SET TASK ▸ Output the lines from the start of the records through the line containing "point(209,343)", inclusive, as a JSON list of strings with one string per line and blank lines omitted.

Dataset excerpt
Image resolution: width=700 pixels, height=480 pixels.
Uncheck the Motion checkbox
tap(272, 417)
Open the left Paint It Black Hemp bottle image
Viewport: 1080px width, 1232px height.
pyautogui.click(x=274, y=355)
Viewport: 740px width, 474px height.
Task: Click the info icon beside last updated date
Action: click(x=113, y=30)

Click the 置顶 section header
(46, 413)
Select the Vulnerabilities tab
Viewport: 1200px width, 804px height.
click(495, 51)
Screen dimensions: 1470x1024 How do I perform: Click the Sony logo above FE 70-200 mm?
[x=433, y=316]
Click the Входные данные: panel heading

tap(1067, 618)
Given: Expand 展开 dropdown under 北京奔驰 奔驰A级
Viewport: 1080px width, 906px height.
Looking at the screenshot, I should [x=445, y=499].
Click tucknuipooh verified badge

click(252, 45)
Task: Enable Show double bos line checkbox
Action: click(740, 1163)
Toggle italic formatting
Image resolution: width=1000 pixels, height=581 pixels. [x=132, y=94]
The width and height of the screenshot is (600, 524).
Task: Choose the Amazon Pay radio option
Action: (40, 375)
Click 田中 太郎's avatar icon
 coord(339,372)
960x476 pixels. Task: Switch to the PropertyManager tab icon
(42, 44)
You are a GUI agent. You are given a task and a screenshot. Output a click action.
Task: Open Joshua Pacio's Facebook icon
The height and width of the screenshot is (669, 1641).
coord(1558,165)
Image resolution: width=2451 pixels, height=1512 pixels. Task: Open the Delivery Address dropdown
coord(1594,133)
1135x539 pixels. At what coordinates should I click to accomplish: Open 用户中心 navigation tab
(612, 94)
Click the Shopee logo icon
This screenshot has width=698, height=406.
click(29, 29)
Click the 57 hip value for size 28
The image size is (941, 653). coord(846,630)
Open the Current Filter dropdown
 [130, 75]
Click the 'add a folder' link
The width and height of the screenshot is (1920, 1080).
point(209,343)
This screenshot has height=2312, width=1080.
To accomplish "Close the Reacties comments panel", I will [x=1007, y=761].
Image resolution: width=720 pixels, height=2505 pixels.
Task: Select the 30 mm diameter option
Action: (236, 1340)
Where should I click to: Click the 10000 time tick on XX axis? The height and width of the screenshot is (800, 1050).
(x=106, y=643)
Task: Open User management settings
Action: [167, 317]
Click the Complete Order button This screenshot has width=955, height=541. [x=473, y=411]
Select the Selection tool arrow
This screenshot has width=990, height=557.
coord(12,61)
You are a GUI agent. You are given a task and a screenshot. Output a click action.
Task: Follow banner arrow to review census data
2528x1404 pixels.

SOLVED EXERCISE ▸
[
  "Image resolution: width=700 pixels, height=480 pixels.",
  "Uncheck the Motion checkbox",
  "tap(272, 417)",
  "Open the left Paint It Black Hemp bottle image",
  "Viewport: 1080px width, 1232px height.",
  "pyautogui.click(x=274, y=355)",
  "Viewport: 740px width, 474px height.",
  "Task: Click the info icon beside last updated date",
  "Action: click(x=113, y=30)",
  "Click the 置顶 section header",
  "(46, 413)",
  "Select the Vulnerabilities tab",
  "Viewport: 1200px width, 804px height.",
  "click(495, 51)",
  "Screen dimensions: 1470x1024 How do I perform: Click the Sony logo above FE 70-200 mm?",
  "[x=433, y=316]",
  "Click the Входные данные: panel heading",
  "tap(1067, 618)",
  "Given: Expand 展开 dropdown under 北京奔驰 奔驰A级",
  "Viewport: 1080px width, 906px height.",
  "Looking at the screenshot, I should [x=445, y=499].",
  "Click tucknuipooh verified badge",
  "click(252, 45)",
  "Task: Enable Show double bos line checkbox",
  "Action: click(740, 1163)",
  "Toggle italic formatting",
  "Image resolution: width=1000 pixels, height=581 pixels. [x=132, y=94]",
  "The width and height of the screenshot is (600, 524).",
  "Task: Choose the Amazon Pay radio option",
  "Action: (40, 375)",
  "Click 田中 太郎's avatar icon",
  " coord(339,372)",
  "960x476 pixels. Task: Switch to the PropertyManager tab icon",
  "(42, 44)",
  "You are a GUI agent. You are given a task and a screenshot. Output a click action.",
  "Task: Open Joshua Pacio's Facebook icon",
  "The height and width of the screenshot is (669, 1641).",
  "coord(1558,165)",
  "Image resolution: width=2451 pixels, height=1512 pixels. Task: Open the Delivery Address dropdown",
  "coord(1594,133)",
  "1135x539 pixels. At what coordinates should I click to accomplish: Open 用户中心 navigation tab",
  "(612, 94)",
  "Click the Shopee logo icon",
  "This screenshot has width=698, height=406.",
  "click(29, 29)",
  "Click the 57 hip value for size 28",
  "The image size is (941, 653). coord(846,630)",
  "Open the Current Filter dropdown",
  " [130, 75]",
  "Click the 'add a folder' link",
  "The width and height of the screenshot is (1920, 1080).",
  "point(209,343)"
]